PROBLEM REQUIREMENTS –
From the listing below, reproduce exactly the lines starting with the one with "The height and width of the screenshot is (542, 750)." and going on through the one with "Task: Select the Link (URL) text option", both ends kept. No picture is copied.
--- DATA TO EXAMINE Enclosed Below ---
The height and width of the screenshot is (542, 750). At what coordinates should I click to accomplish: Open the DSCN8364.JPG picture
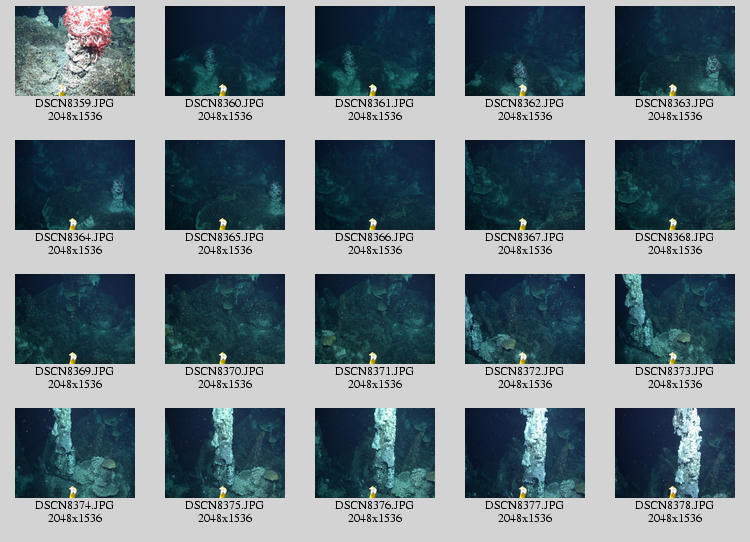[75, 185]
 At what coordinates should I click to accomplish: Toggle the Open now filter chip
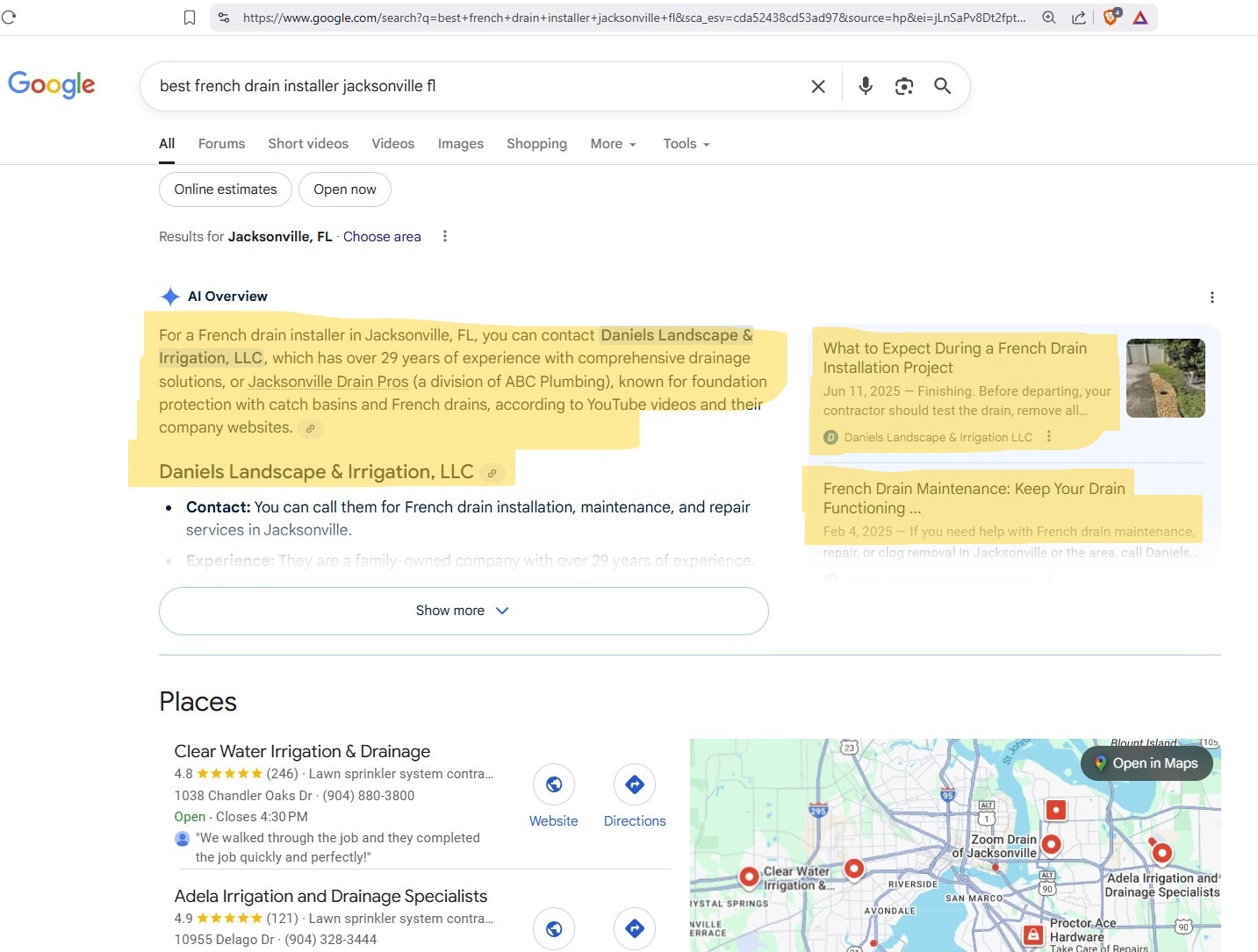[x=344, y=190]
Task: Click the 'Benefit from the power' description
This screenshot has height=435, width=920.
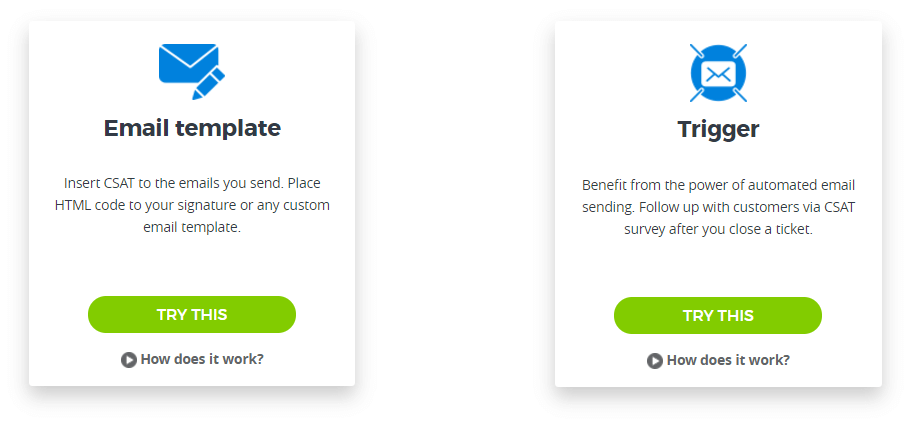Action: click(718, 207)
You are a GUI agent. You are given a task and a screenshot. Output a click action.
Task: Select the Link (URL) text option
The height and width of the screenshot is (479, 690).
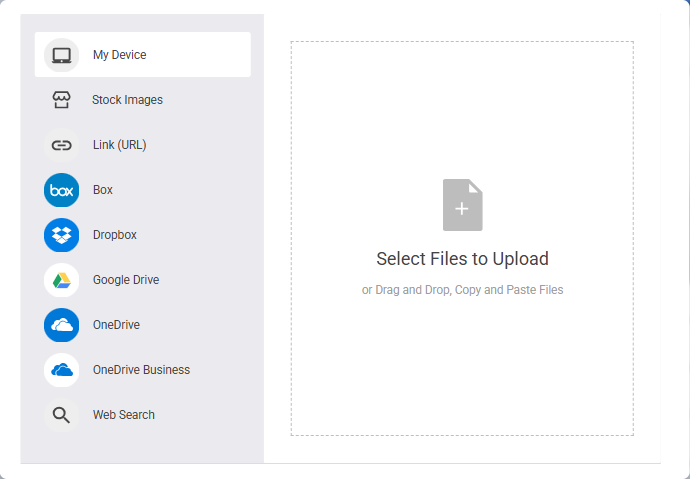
--- End of Enclosed DATA TO EXAMINE ---
--- DATA TO EXAMINE Enclosed Below ---
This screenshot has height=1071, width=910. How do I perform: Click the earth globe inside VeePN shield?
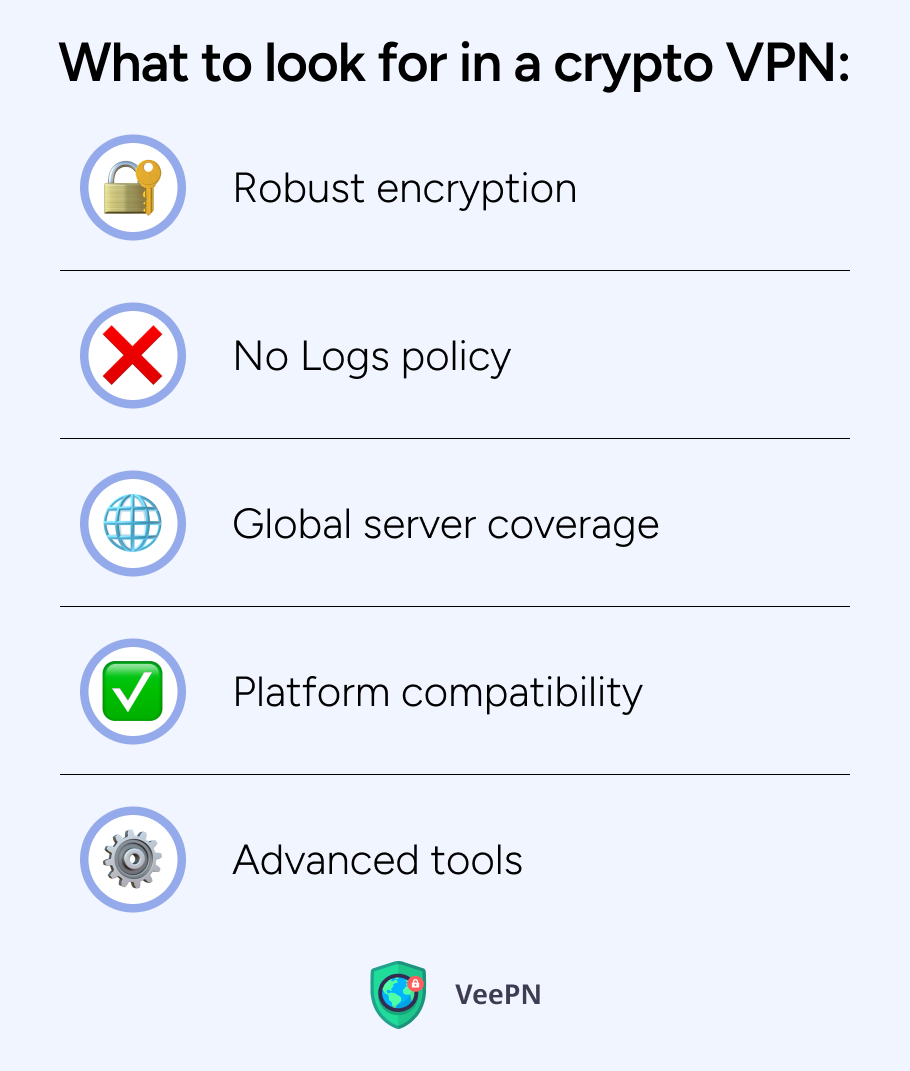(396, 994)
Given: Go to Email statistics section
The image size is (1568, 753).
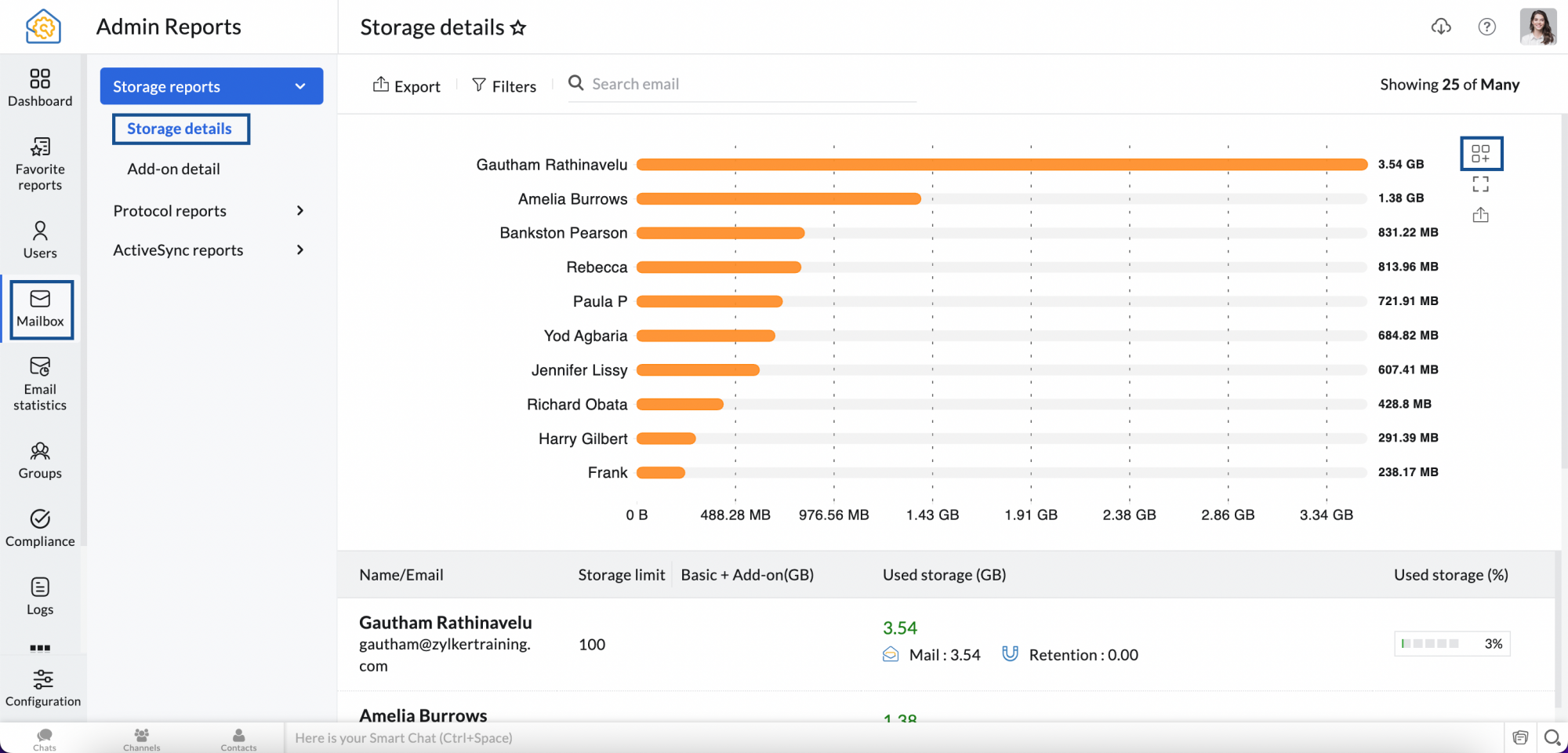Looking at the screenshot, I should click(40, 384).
--- End of Enclosed DATA TO EXAMINE ---
--- DATA TO EXAMINE Enclosed Below ---
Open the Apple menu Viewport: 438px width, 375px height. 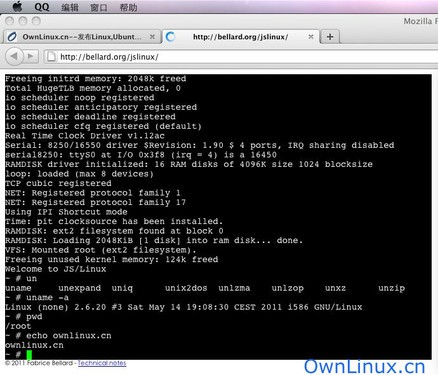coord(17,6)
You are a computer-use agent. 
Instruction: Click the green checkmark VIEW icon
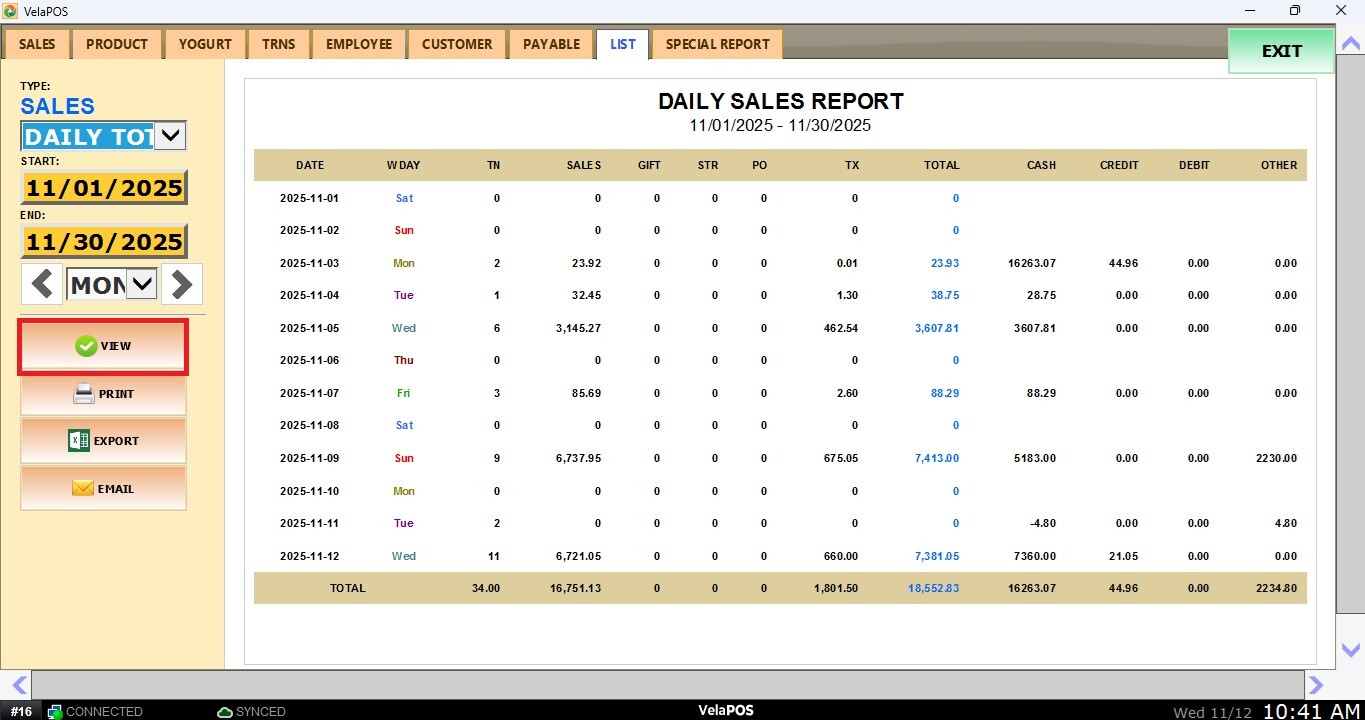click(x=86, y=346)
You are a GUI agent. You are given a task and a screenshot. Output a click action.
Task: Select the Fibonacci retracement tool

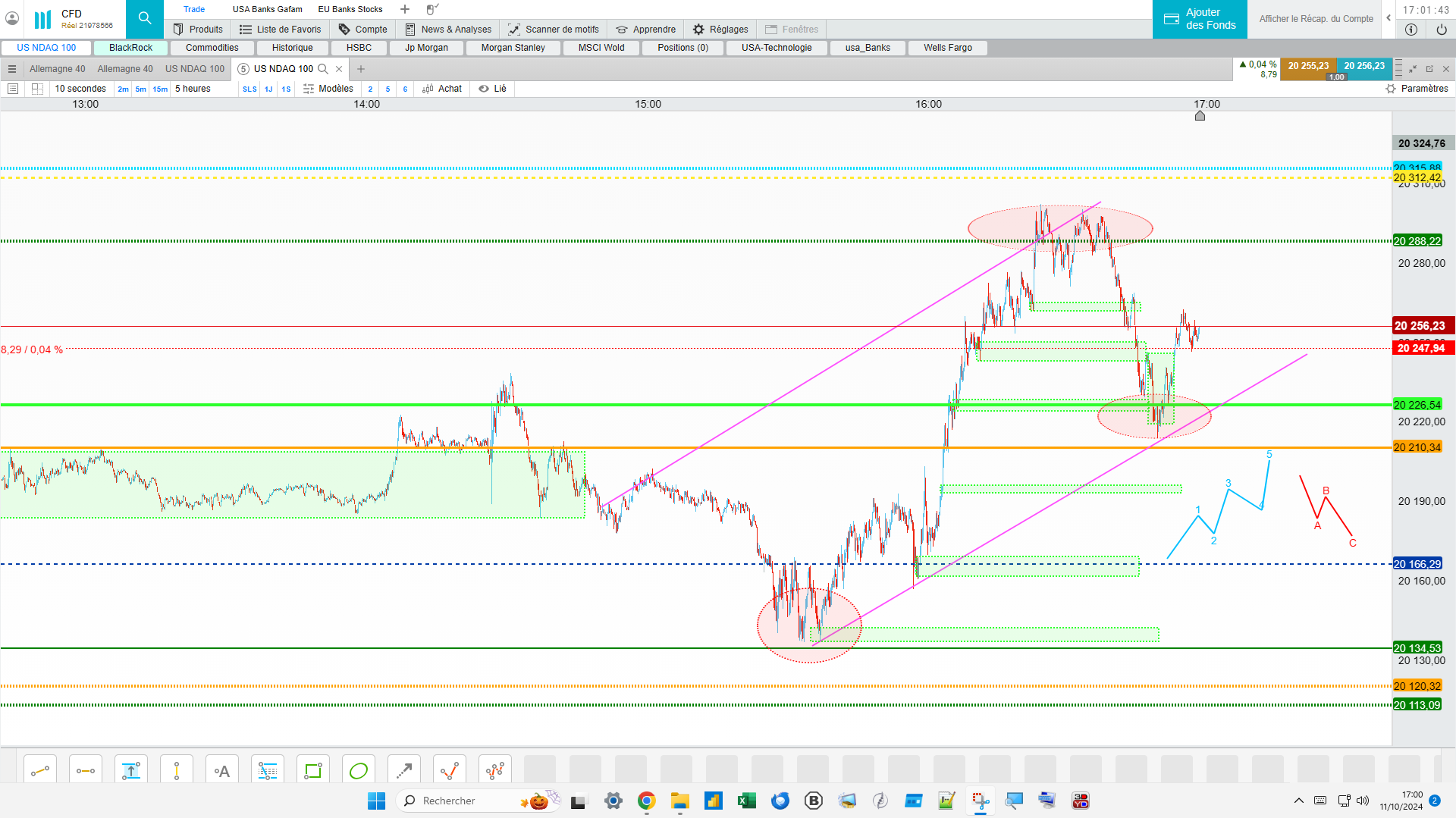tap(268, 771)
--- End of Enclosed DATA TO EXAMINE ---
THE ANSWER –
The height and width of the screenshot is (542, 750). At what coordinates should I click to accomplish: Open the DSCN8364.JPG picture
[75, 185]
 At what coordinates should I click to accomplish: Toggle the Open now filter chip
[x=344, y=190]
Task: Click the 'Benefit from the power' description
This screenshot has height=435, width=920.
Action: click(718, 207)
You are a GUI agent. You are given a task and a screenshot. Output a click action.
Task: Select the Link (URL) text option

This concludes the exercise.